» Selected text:
Dedication is an important characteristic to achieving success. I want to be successful in all that I choose to do. I have goals and I want to reach them; therefore, dedication is necessary.

In the past, I have been quite dedicated at several of my jobs. I usually worked 60+ hour weeks in order to achieve my goals. Some may say I wasn’t organizing my day properly if I couldn’t achieve everything in a normal 40 hour week. I do not agree with this statement as it is too defined; subjectivity is important to consider each of the levers being pulled that alter the course of my day. It was my choice to work more than necessary as I wanted to continue optimizing and moving towards my end goals.

» Tasks for this exercise:
[1] Answer these questions from the passage on dedication:
(a) How many hours a week did the writer usually work?
(b) What length does the passage give for a normal work week?
(c) According to its first sentence, dedication is an important characteristic to what?
[2] Please decide whether each statement agrees with the passage on dedication, and quote the words that settle it:
(a) The writer accepts that working long hours shows poor organization of the day.
(b) Working beyond what was required was the writer's own choice.
(c) The writer has no particular goals.
[3] List every word in the passage on dedication that ends in "ing", in the order they appear.

» Data extracts:
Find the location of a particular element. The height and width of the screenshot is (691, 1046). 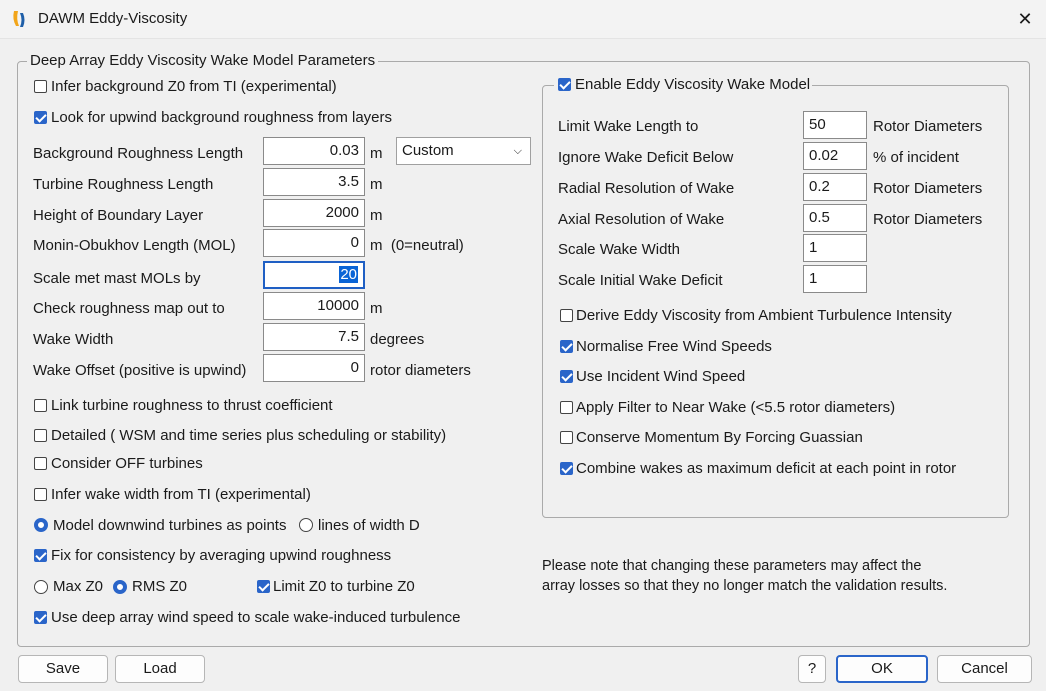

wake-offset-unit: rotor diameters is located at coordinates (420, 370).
--
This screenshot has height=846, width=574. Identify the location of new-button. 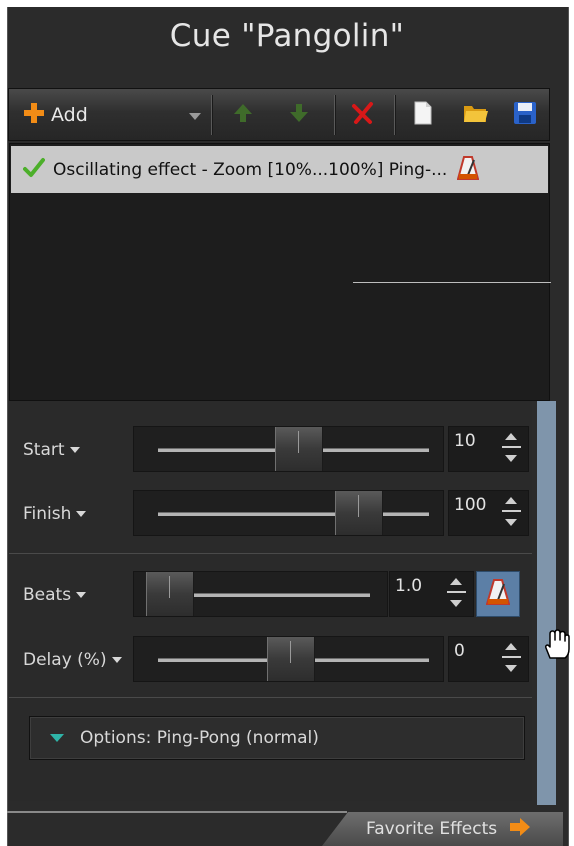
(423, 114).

» Task answers:
[1]
(a) 60+ hours a week.
(b) 40 hours.
(c) Achieving success.

[2]
(a) No: "I do not agree with this statement as it is too defined"
(b) Yes: "It was my choice to work more than necessary"
(c) No: "I have goals and I want to reach them"

[3] achieving, organizing, everything, being, optimizing, moving